Available records:
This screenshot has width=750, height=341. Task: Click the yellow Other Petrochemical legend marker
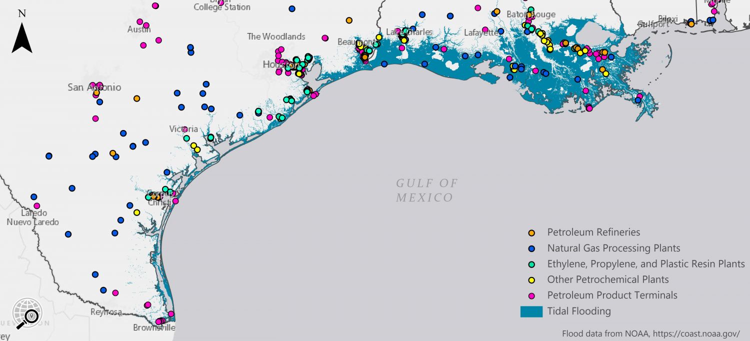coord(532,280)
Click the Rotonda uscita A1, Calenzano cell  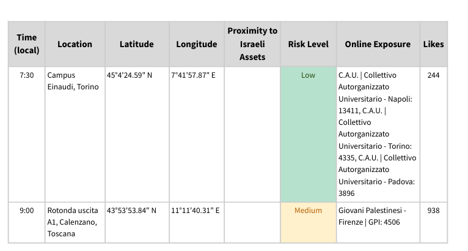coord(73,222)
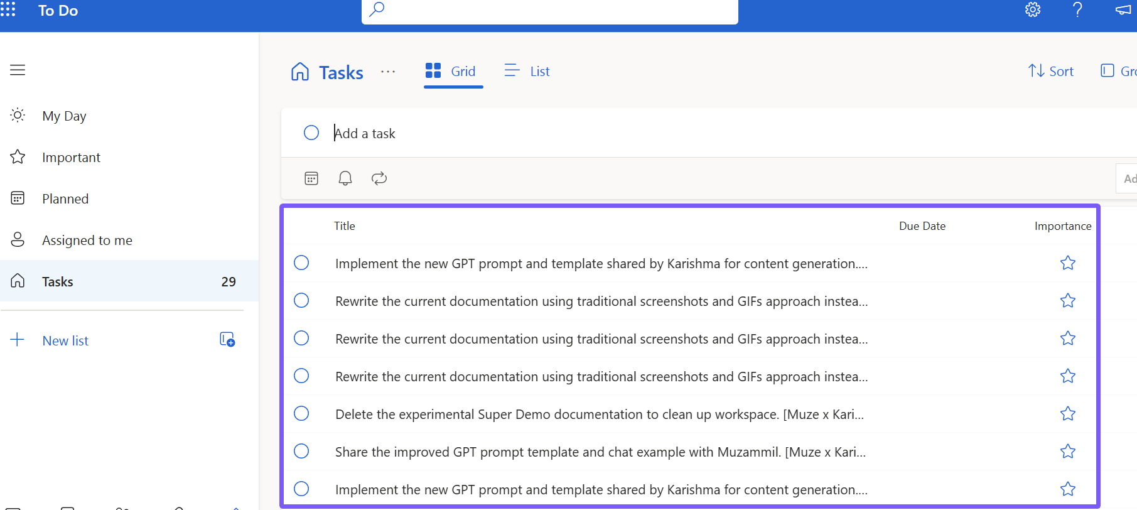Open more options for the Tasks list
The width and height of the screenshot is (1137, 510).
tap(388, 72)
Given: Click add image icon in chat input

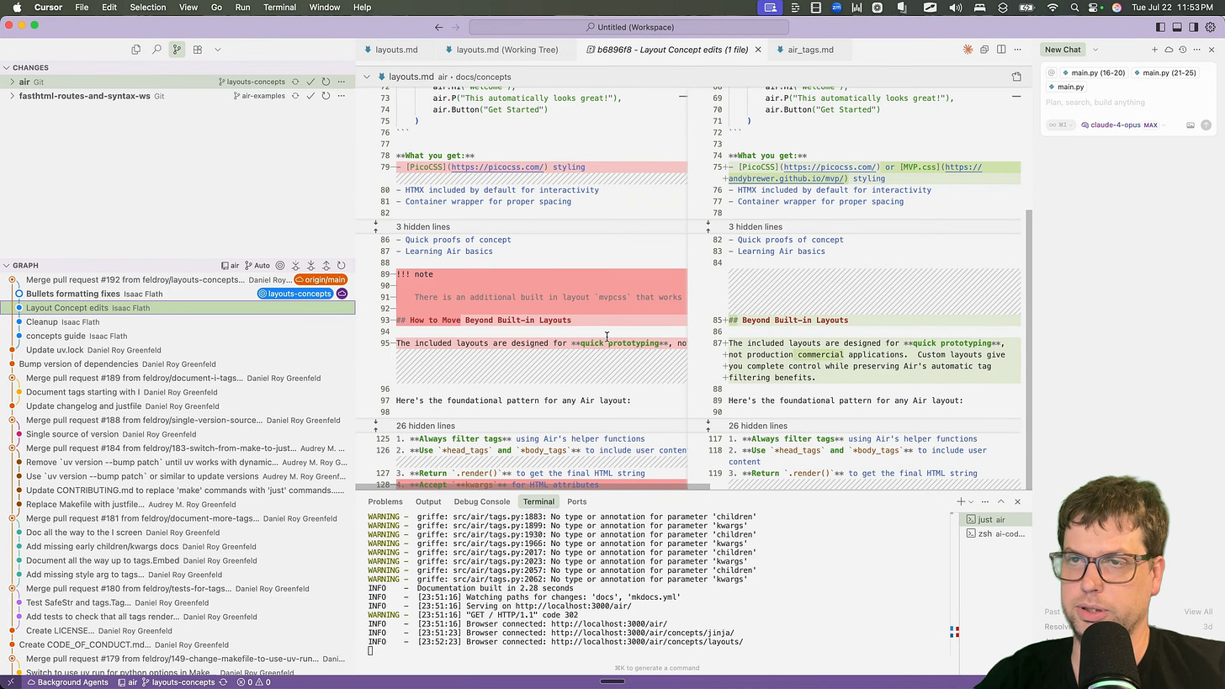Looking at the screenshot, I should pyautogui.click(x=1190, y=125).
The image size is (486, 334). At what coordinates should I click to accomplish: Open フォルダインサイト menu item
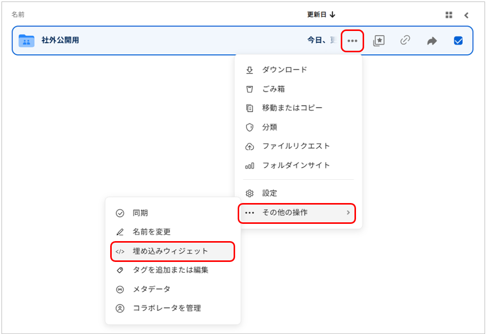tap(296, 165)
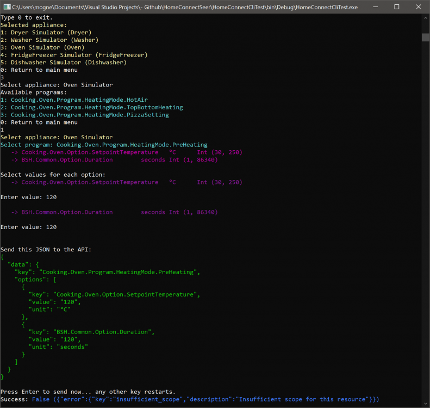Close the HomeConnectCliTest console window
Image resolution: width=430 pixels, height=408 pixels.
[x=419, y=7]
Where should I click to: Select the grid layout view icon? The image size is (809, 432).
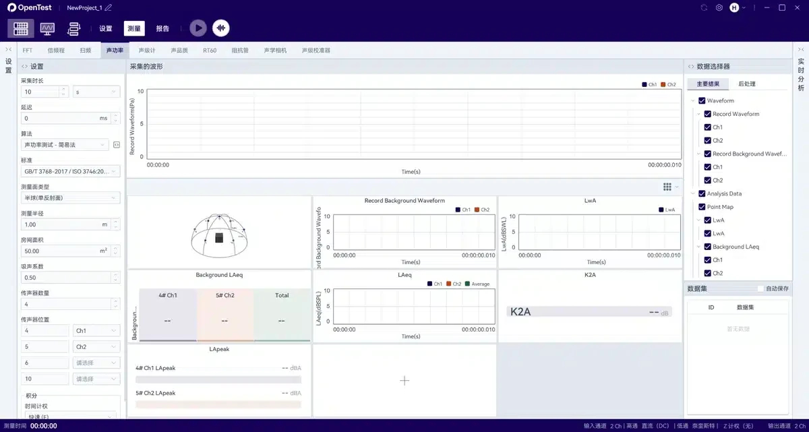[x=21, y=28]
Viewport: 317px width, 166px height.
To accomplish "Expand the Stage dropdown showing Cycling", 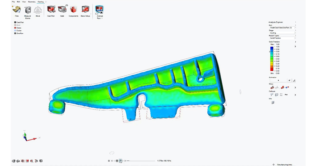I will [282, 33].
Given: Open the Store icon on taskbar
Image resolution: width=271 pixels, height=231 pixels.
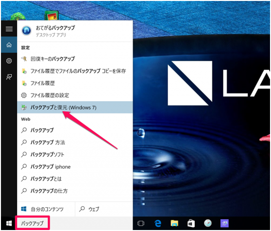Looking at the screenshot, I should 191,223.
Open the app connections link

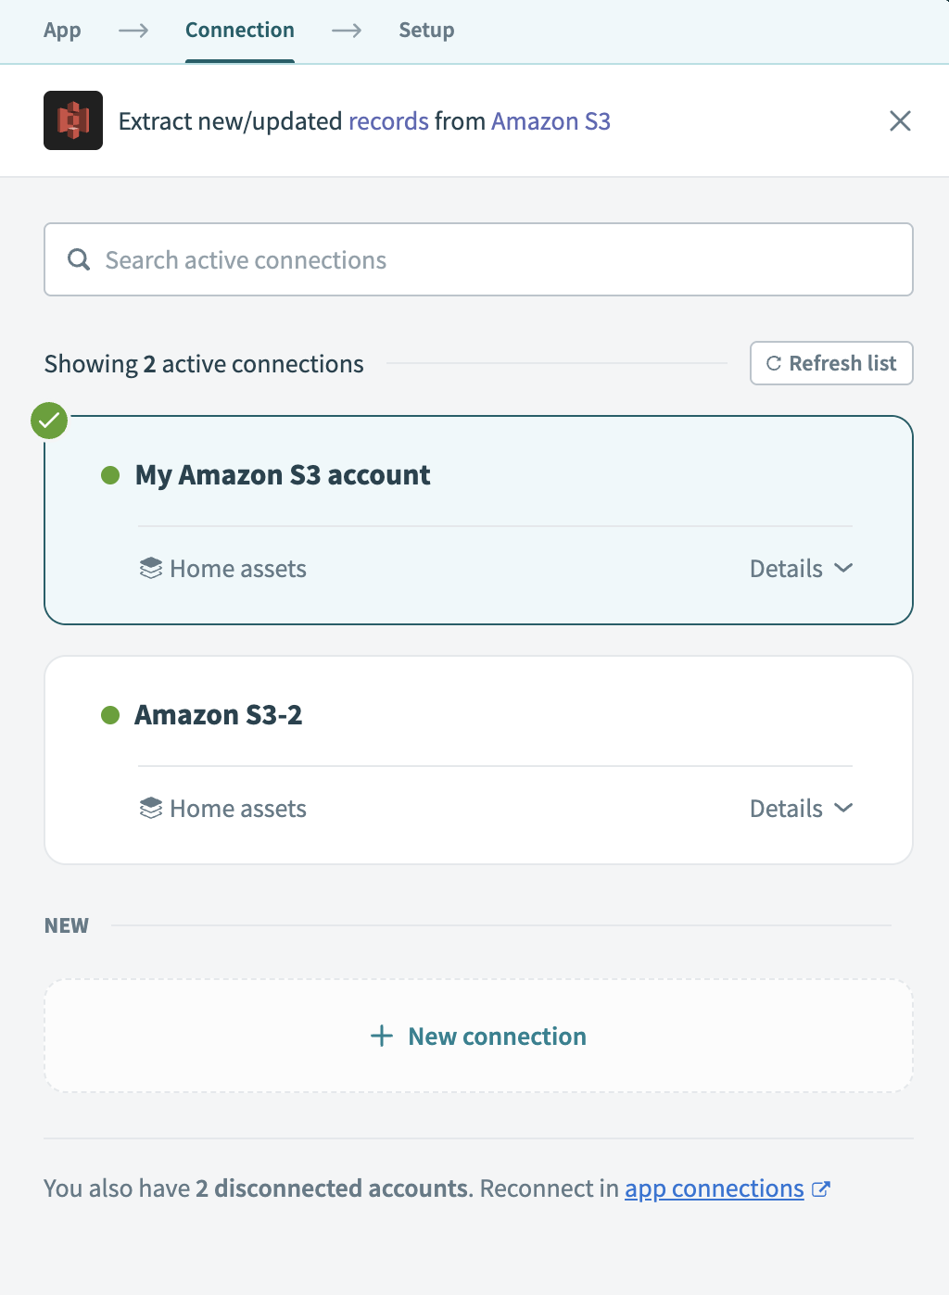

Exercise brief:
Your copy should consist only of the lines from the line holding "Image resolution: width=271" through the final line of the listing above, both included, with all pictures omitted.

Exercise solution:
Image resolution: width=271 pixels, height=231 pixels.
Looking at the screenshot, I should 191,223.
Open the app connections link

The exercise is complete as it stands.